Children with this history need two things most: consistent safety and skilled therapy by specialists.

In cases such as this, absconding is not trivial – as long ago as the mid-1980s it was being suggested this needed to be taken more seriously, with clear policies on reducing and investigating absconding, a crucial source of sexual and physical danger to vulnerable young people. Why is it still lacking? If children abscond and are exploited in the process, each time such degradation happens it is likely to further undermine their self-esteem.

Dotted through this full report, good professionals strongly recommended or tried to provide therapy, but little ever took place. If, like Neve and Georgia, young people often reject it, you have to persist in trying – as do some excellent Scottish voluntary sector organisations I have worked with.

Fears, taboos and excuses about lack of training persist throughout residential settings about working with, or even acknowledging, past trauma, and about keeping young people truly safe – including from each other at times.

This is fiddling while Rome burns, like seeing as relevant whether these desperate girls lived on the ground floor or the first floor.

That's why I wanted this report to include serious discussion about how any earlier life-risks or dangers Neve and Georgia faced had been dealt with by care services, about measures to protect them from others, not just from themselves, and, crucially, about whether any skilled trauma work took place at the Good Shepherd, other care centres or in earlier placements.

Sadly, awkward silences about such awkward subjects will, it seems, continue.

One of the recommendations to the FAI by Stephen Platt, Professor of health policy research at the University of Edinburgh, stated in the full report, was that: "Professionals working with looked-after and accommodated children, either directly (eg in residential establishments) or indirectly (eg local general practitioners or employed in the local Child and Adolescent Mental Health Services team) should have a sound understanding of the risk of self-harm and suicide among their clients and of appropriate interventions to mitigate that risk.
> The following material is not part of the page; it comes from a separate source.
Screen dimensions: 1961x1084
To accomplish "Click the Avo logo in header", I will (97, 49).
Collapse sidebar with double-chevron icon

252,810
Appropriate training should be provided on starting employment in a residential centre and at regular intervals thereafter."

However, these "appropriate interventions" urgently need to include skilled trauma work by an individual staff member or a regularly visiting specialist with the young people, most of whom will have experienced trauma.

If social work supervision, residential care and mental health teams cannot routinely address with young people the very issues most likely to have caused their chaotic behaviour and self-denigration, control measures will merely postpone many early deaths, or ensure – to be blunt – that these happen on someone else's watch, not theirs. Or on the streets, through violence or an overdose.

Dr Sarah Nelson is a researcher specialising in childhood abuse and its effects, based at Edinburgh University.